Abstract
Light field imaging, with its ability to record both the intensity and direction of light rays, has enabled realistic simulation of focus distance variations for refocusing and novel view synthesis. However, traditional light field imaging technology depends on dense sampling, making it difficult to attain high spatial and angular resolutions simultaneously. To address these limitations, we propose hybrid light field (HyLF), a self-supervised framework that realizes sparse angular super-resolution without requiring prior knowledge of camera parameters. HyLF integrates an implicit neural light field with an explicit voxel representation to achieve high-quality angular super-resolution from sparse inputs. First, we propose a jointly optimized two-plane embedding strategy that effectively encodes each ray in the absence of camera parameters.
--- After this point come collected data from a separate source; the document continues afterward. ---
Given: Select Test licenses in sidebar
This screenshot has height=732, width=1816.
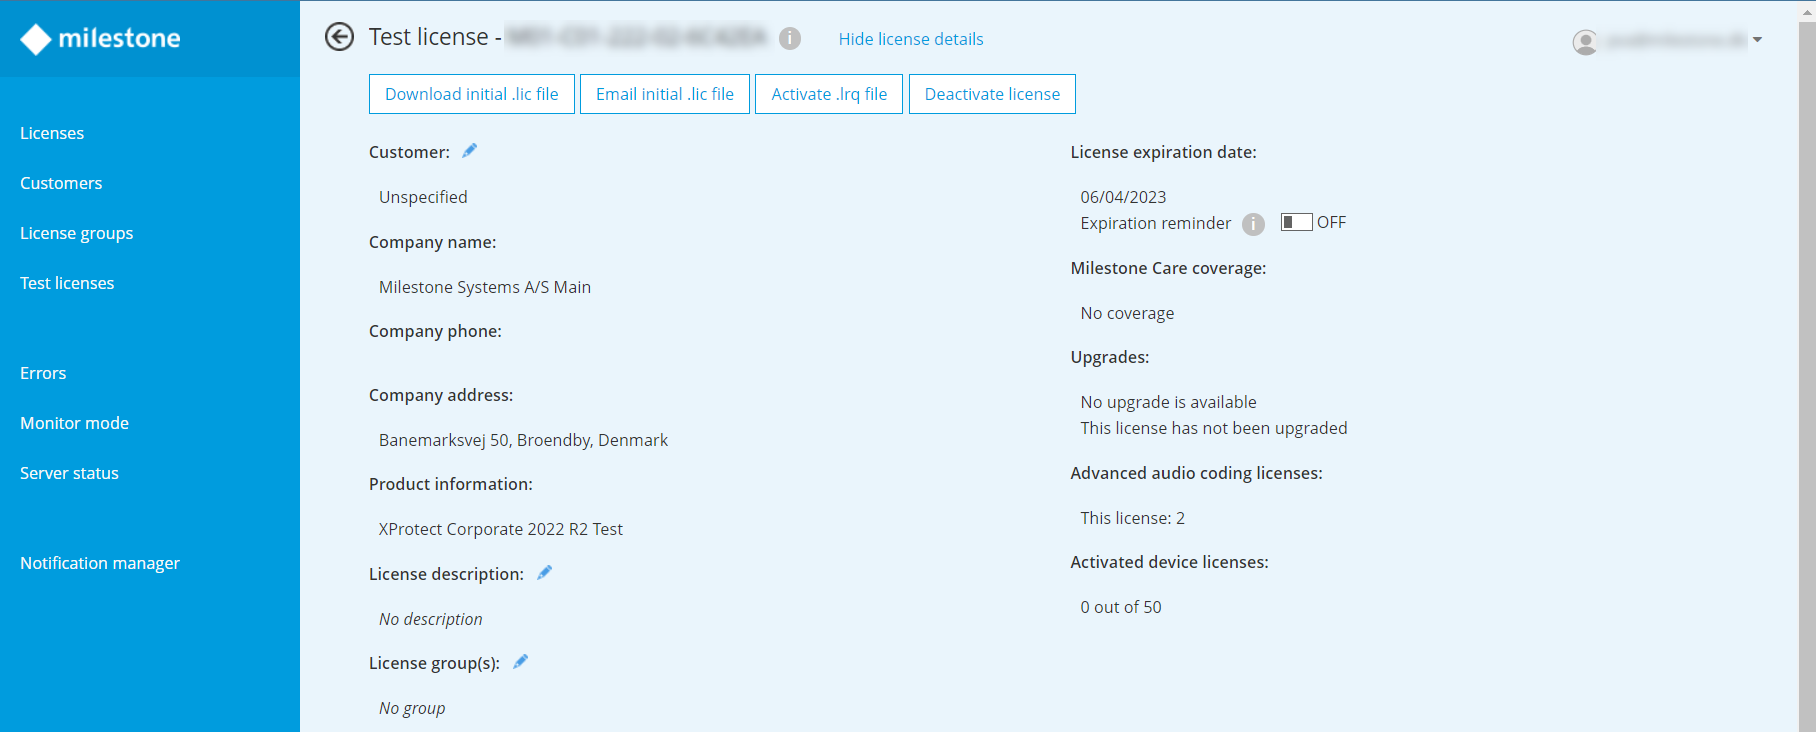Looking at the screenshot, I should (x=67, y=283).
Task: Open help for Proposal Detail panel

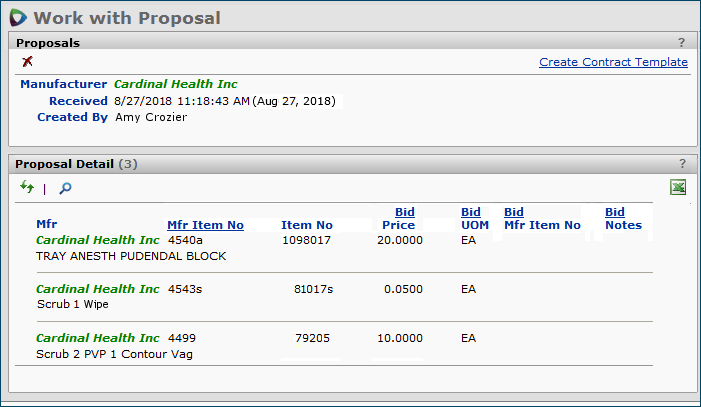Action: (x=682, y=163)
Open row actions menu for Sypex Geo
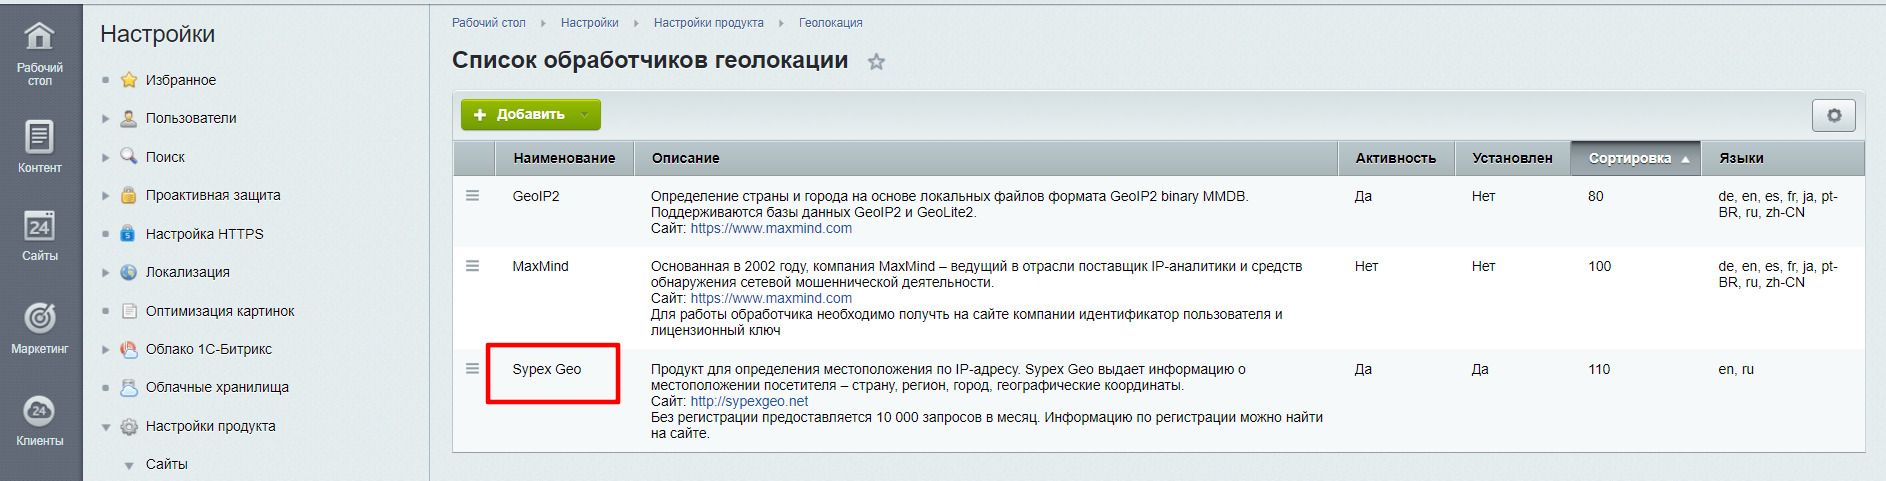The height and width of the screenshot is (481, 1886). tap(472, 369)
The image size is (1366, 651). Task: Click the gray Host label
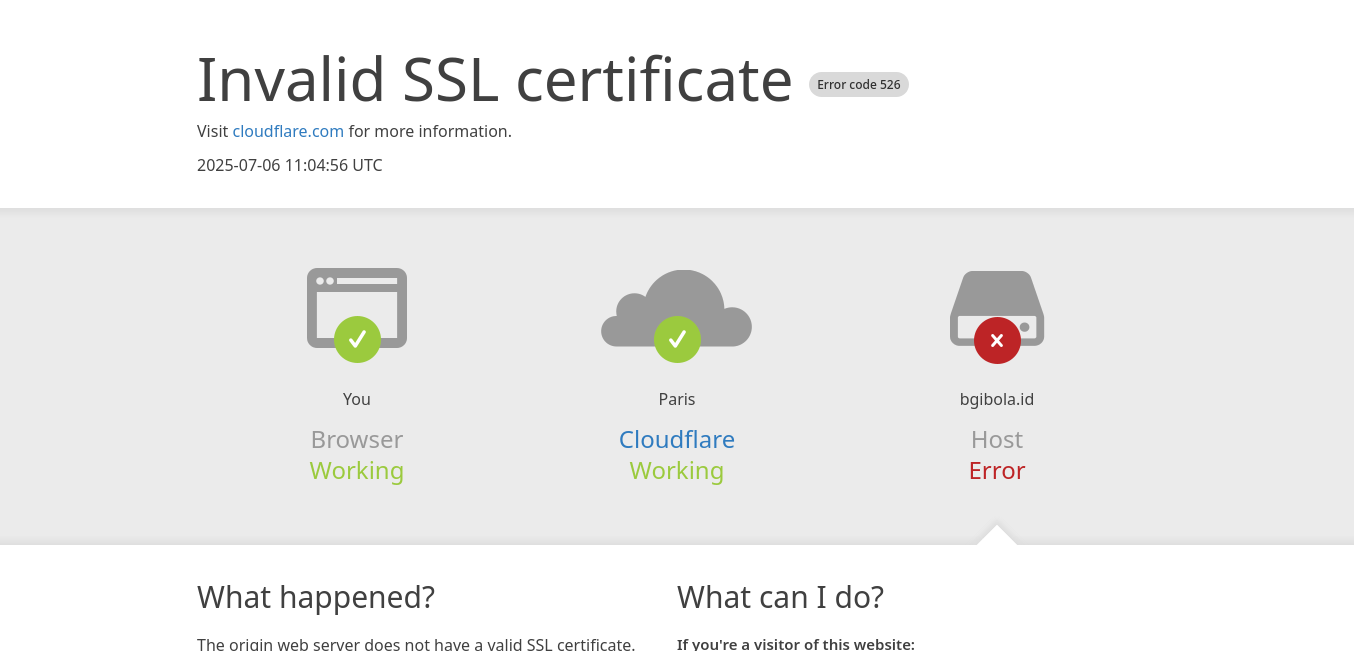997,440
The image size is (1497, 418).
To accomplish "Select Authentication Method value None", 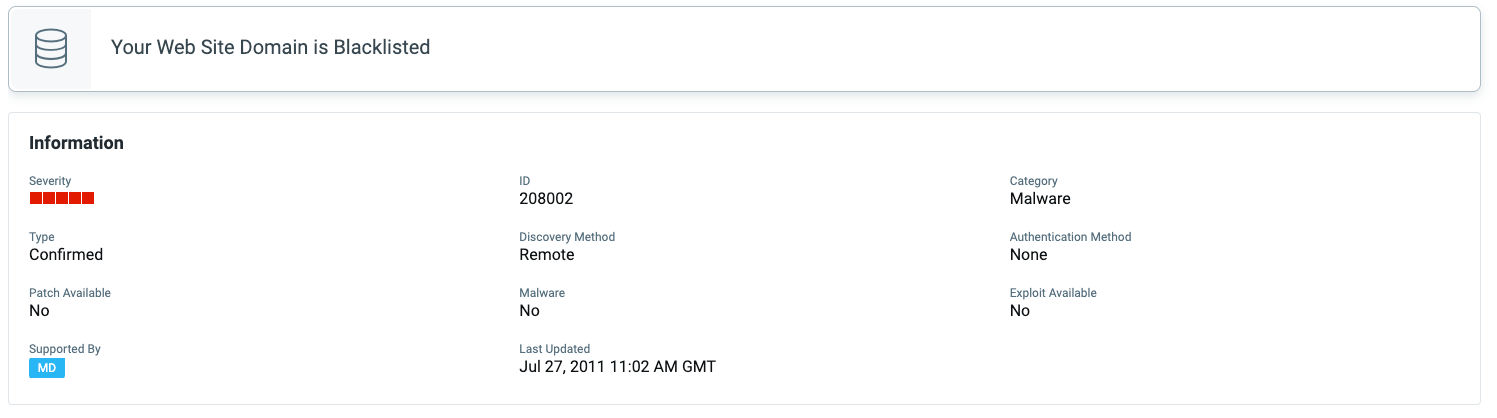I will pos(1029,255).
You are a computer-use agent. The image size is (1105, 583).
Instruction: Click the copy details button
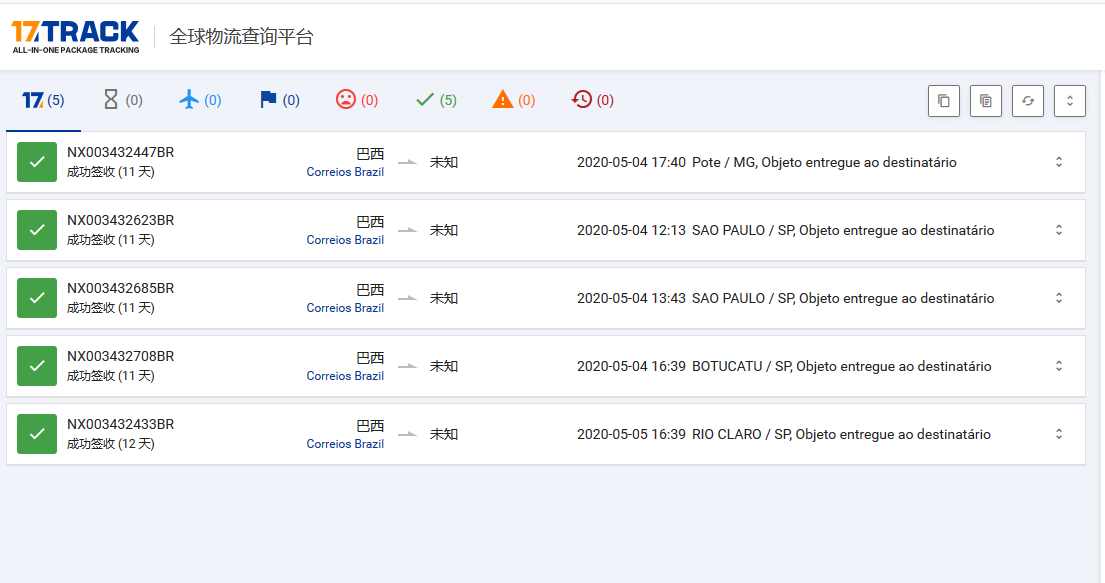point(986,101)
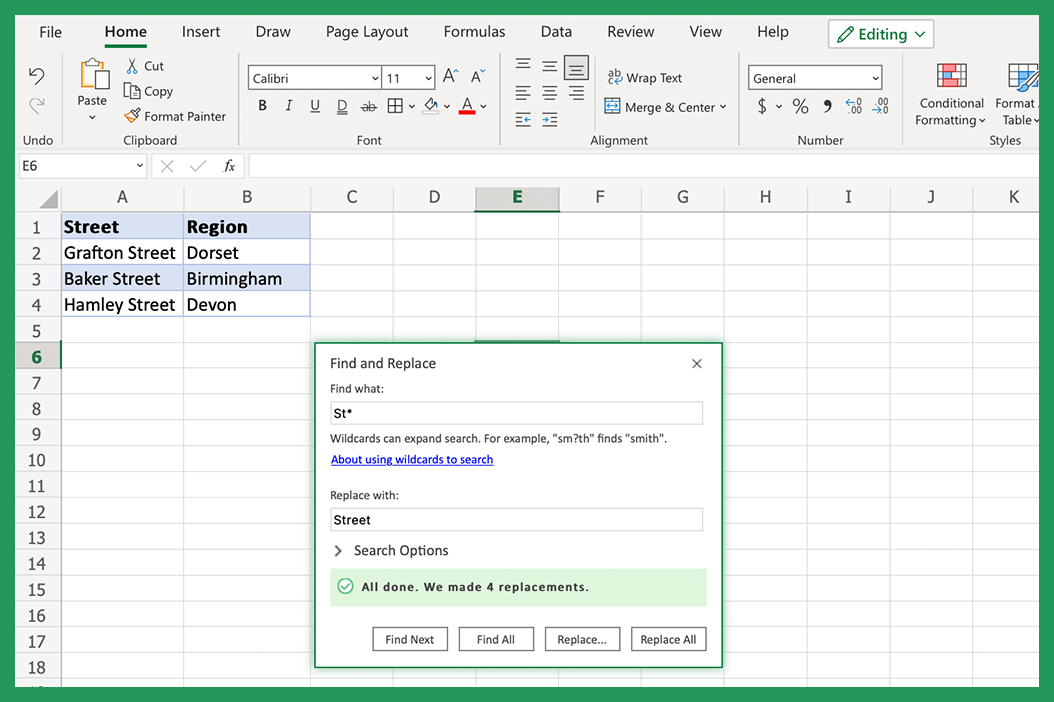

Next, an implicit neural multiplanar light field models focus distance variations with embedded rays, extracting more features to address the challenge of sparse angular sampling. Finally, an explicit planar-prior voxel representation decomposes the multiplane features predicted by the implicit module into voxel grids across focus planes, isolating salient voxels to enhance angular super-resolution. Comprehensive experiments demonstrate that HyLF outperforms existing baselines, achieving higher quantitative metrics, clearer visual quality, and faster inference speed.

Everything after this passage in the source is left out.